Do you have any idea how important things like the subject line in an email can become? When you’re running a full-scale publishing business by remote, you learn fast. Imagine having to reread 300 emails to find the one that discussed a contractual issue when they all have weird names like “Read this.”
We even had to come up with a way to draw attention to important time-sensitive issues. On a recent jaunt to Canada, I got one on my smart phone with a title that started “STAT.” We solved the problem (a contractual issue on one of my projects) before I crossed the border and had to shut down my phone to avoid extortion by T-Mobile. (We now use 911 as our emergency signal. The things we’ve had to decide!) I was able to check in throughout the next few days by Internet on my laptop.
This virtual office model suits our nascent publishing company. If our product is digital, just electrons floating around “out there,” why shouldn’t our office be?
Puddletown got its start in a friend’s living room, was incubated at a Willamette Writer’s group, named over the phone, and birthed at a kitchen table. We have no offices. We see each other face-to-face once a week. The rest of the time we rely on email, the occasional phone call, and social networking.

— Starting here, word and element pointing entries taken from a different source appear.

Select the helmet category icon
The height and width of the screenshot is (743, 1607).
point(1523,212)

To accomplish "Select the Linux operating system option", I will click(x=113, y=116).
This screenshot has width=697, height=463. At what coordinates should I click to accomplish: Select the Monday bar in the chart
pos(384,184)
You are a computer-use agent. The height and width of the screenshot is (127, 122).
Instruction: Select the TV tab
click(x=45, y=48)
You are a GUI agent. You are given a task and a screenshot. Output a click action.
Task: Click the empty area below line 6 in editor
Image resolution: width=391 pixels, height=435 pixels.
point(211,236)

Our filing cabinet is a donation-ware software called DropBox. It works on multiple platforms (two of us are Mac users, one is still living on the dark side). Part of the fun of DropBox is we can see when others in the group move things around in the shared folders. It’s almost like having a cubicle next door. What it really does is cloud computing at its best.
The three of us are also terminally different in lifestyle. As far as I can tell, Renee stops for the day around 8 or 9 pm and is back up at some ridiculous hour. Lisa keeps later hours, but is still up in time to see morning hours. I only see morning from the dark side most days, sleeping until noon. But I work until 3 or 4 am, sometimes later. My partners know that in a real emergency, they can call and wake me up.

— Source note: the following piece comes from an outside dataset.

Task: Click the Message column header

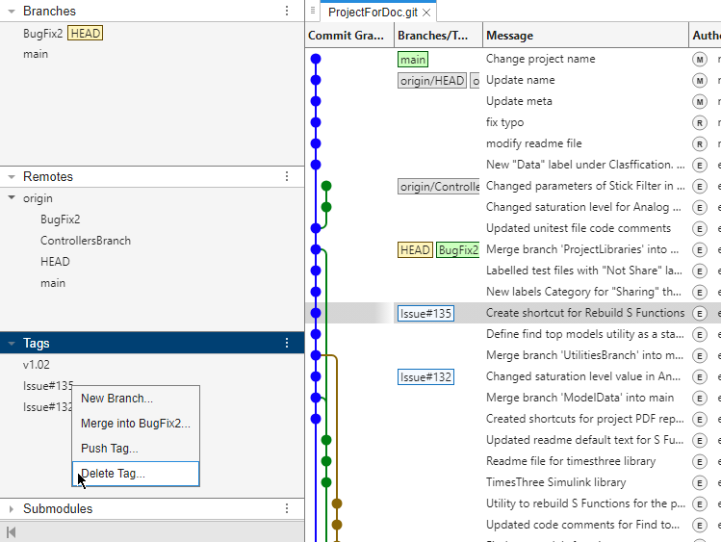Action: (509, 36)
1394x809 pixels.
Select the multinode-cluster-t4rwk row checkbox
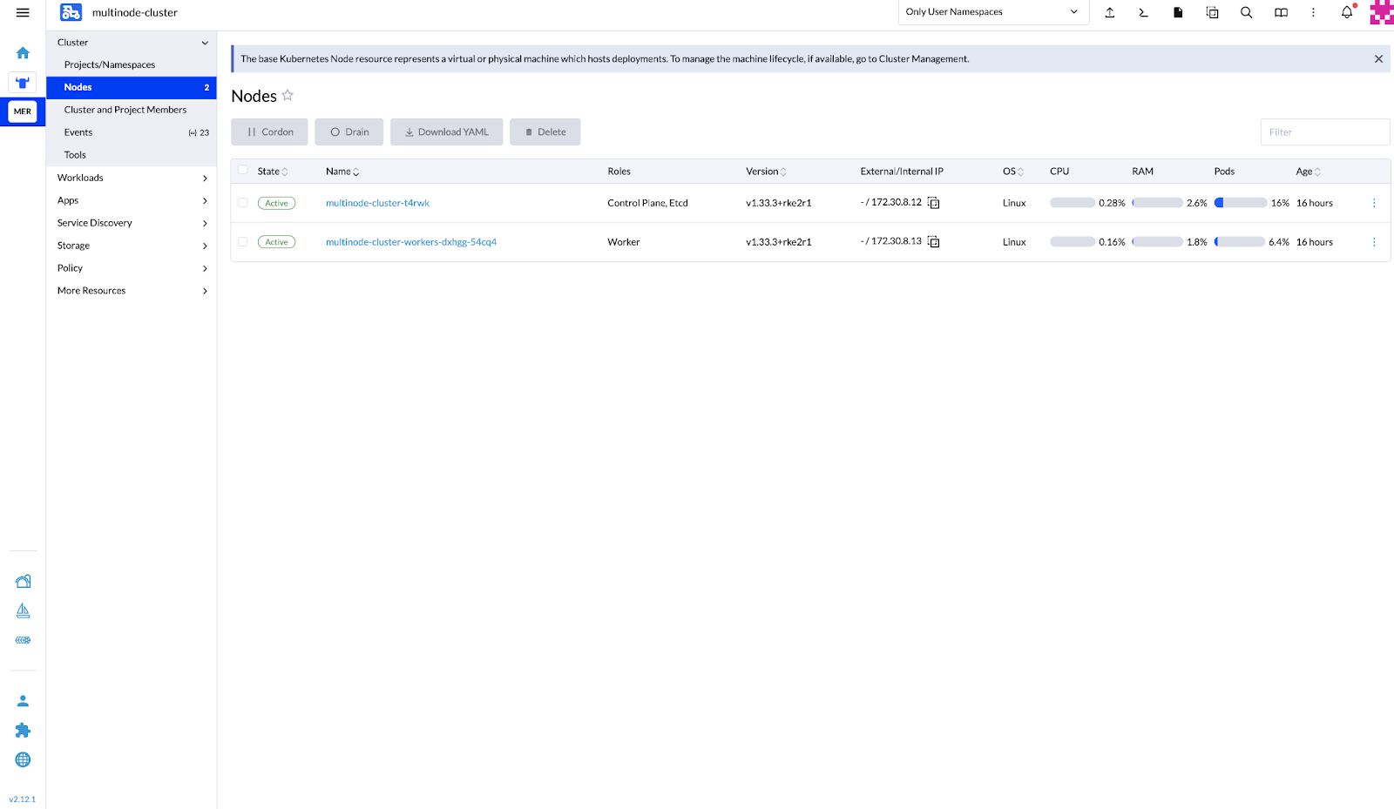[x=243, y=203]
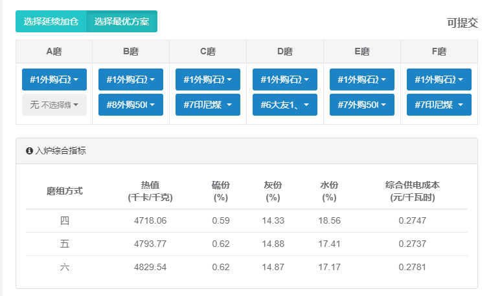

This is a great way to work. As I mentioned in my last post, I am disabled. Part of that disability takes the form of exhaustion. There is no way I can work a typical 8 to 5 job because I may need a three hour nap in the middle of the day. But I can put in 12 hour days (and do) if I can just sleep for awhile. Something I could never do in a “real” office job.
Virtual work has the most benefits for the disabled population as far as I can see. It allows folks like me, who otherwise would be forced onto disability, to be fully and gainfully employed at good livable wage jobs, something seldom possible in the past. This model fits varying lifestyles, varying levels of energy, and even allows us to tend to the needs of kids, grandkids, and partners.
It’s also flexible for things like travel. I was able to work via phone and computer while I was en route to Canada. In a couple of months, I may be heading off to Texas to chauffeur my oldest grandkids to school, track, football and whatever else, while my daughter recovers from a planned C-section and takes care of my newest granddaughter. Her husband, an Army pilot, is being deployed to Afghanistan 10 days after she gives birth. I can take a laptop with me and work while the older kids are at school. How cool is that?
But we are having to learn new systems, new ways of doing things. However, that seems only fitting as we’re setting a new model and a new standard in publishing all the way around.